* **WHAT IS NEEDED**:
Reproduce the lines of the records running from the line containing "This screenshot has height=413, width=396." through the end of the records, with both ends included. Omit the pictures from your answer.

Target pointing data
>> BEGIN

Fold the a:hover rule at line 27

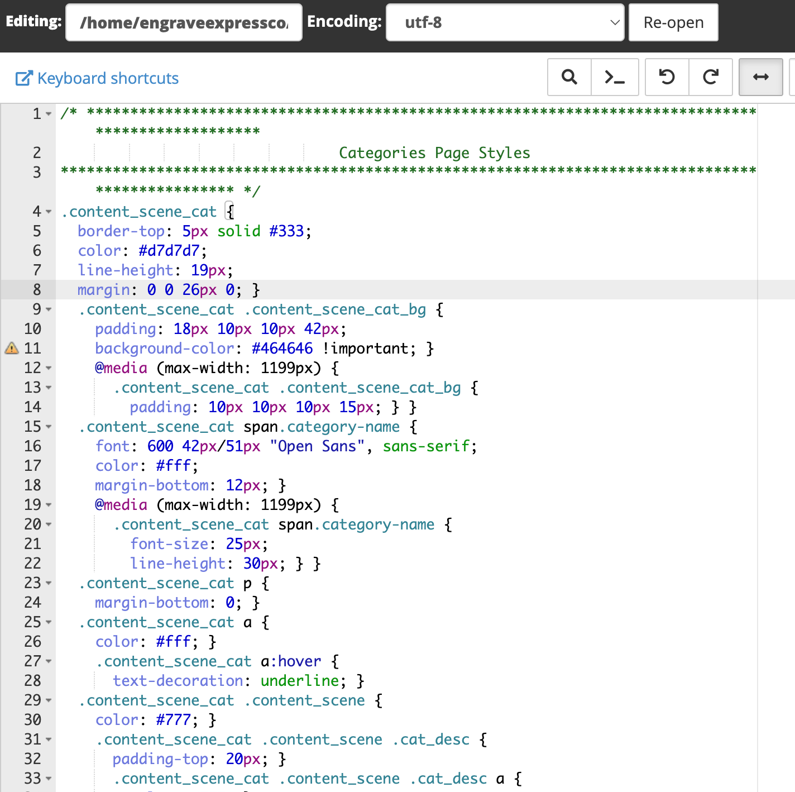[x=49, y=661]
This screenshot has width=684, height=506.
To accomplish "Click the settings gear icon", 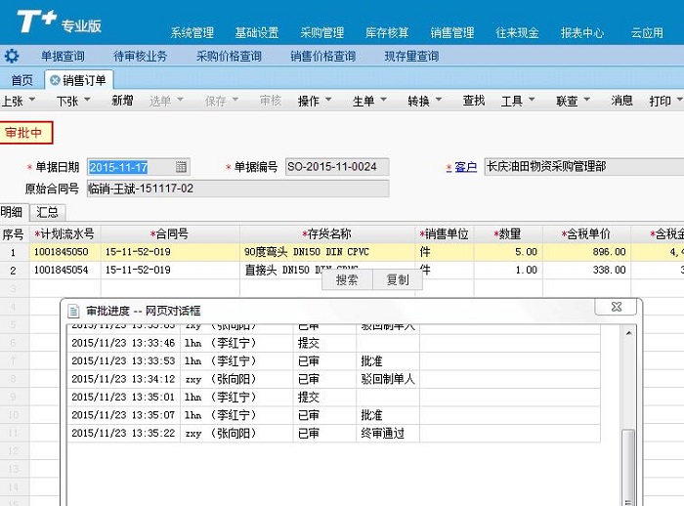I will [12, 56].
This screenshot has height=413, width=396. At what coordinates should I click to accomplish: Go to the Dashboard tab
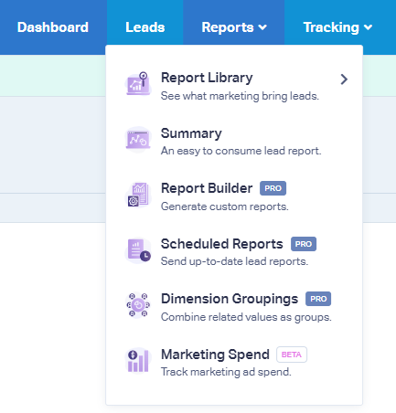point(53,27)
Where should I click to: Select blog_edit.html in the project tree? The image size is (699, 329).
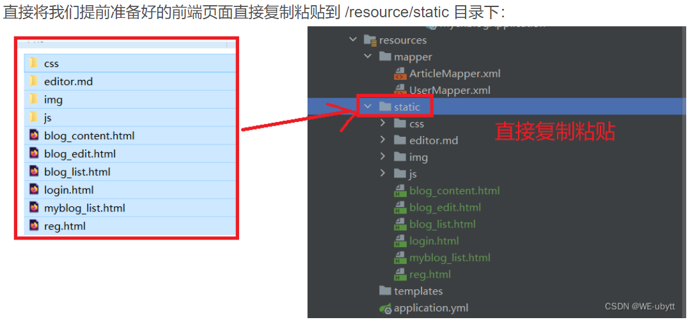click(x=445, y=208)
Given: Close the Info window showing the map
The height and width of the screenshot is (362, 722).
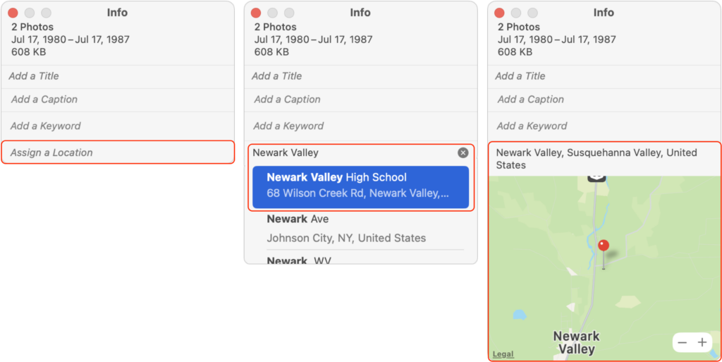Looking at the screenshot, I should 499,13.
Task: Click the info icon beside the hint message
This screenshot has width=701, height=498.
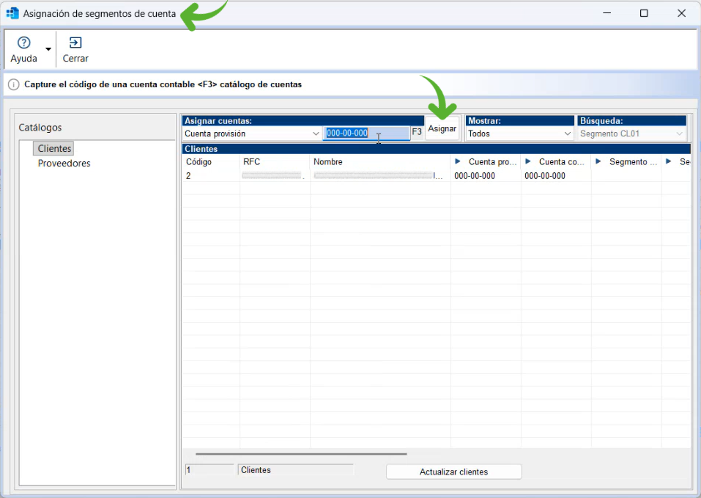Action: pyautogui.click(x=13, y=84)
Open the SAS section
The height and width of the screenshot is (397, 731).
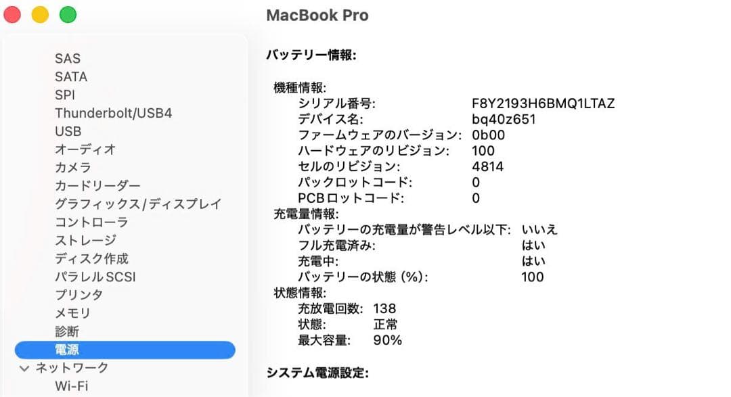click(x=67, y=58)
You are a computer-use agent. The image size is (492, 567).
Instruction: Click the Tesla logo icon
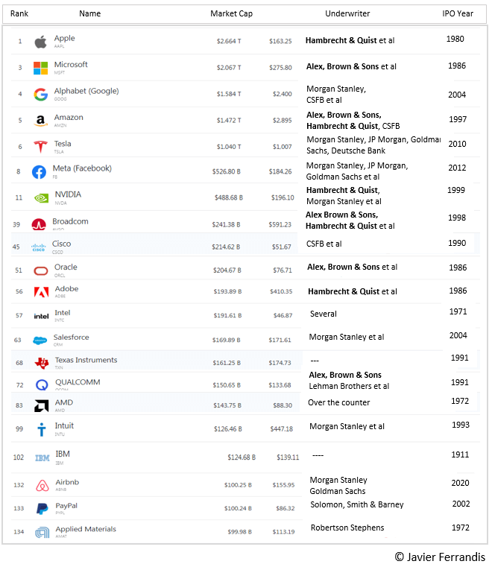coord(40,147)
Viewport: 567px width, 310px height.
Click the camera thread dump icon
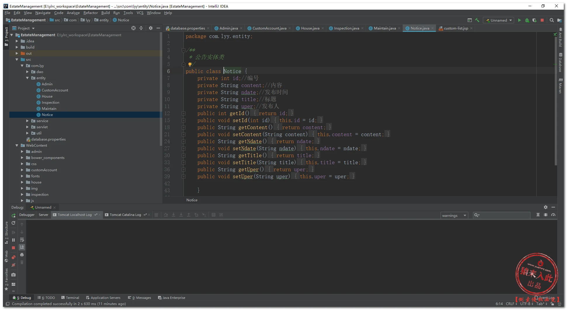pos(13,275)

>> END

* **OUTPUT FOR THIS EXERCISE**:
This screenshot has height=413, width=396. At what coordinates should I click to accomplish: Go to the Dashboard tab
point(53,27)
Where should I click to: Select blog_edit.html in the project tree? The image size is (699, 329).
click(x=445, y=208)
Given: Close the Info window showing the map
The height and width of the screenshot is (362, 722).
Looking at the screenshot, I should 499,13.
Task: Click the info icon beside the hint message
This screenshot has width=701, height=498.
Action: pyautogui.click(x=13, y=84)
Open the SAS section
The height and width of the screenshot is (397, 731).
click(x=67, y=58)
You are a computer-use agent. The image size is (492, 567).
Instruction: Click the Tesla logo icon
coord(40,147)
Viewport: 567px width, 310px height.
Click the camera thread dump icon
pos(13,275)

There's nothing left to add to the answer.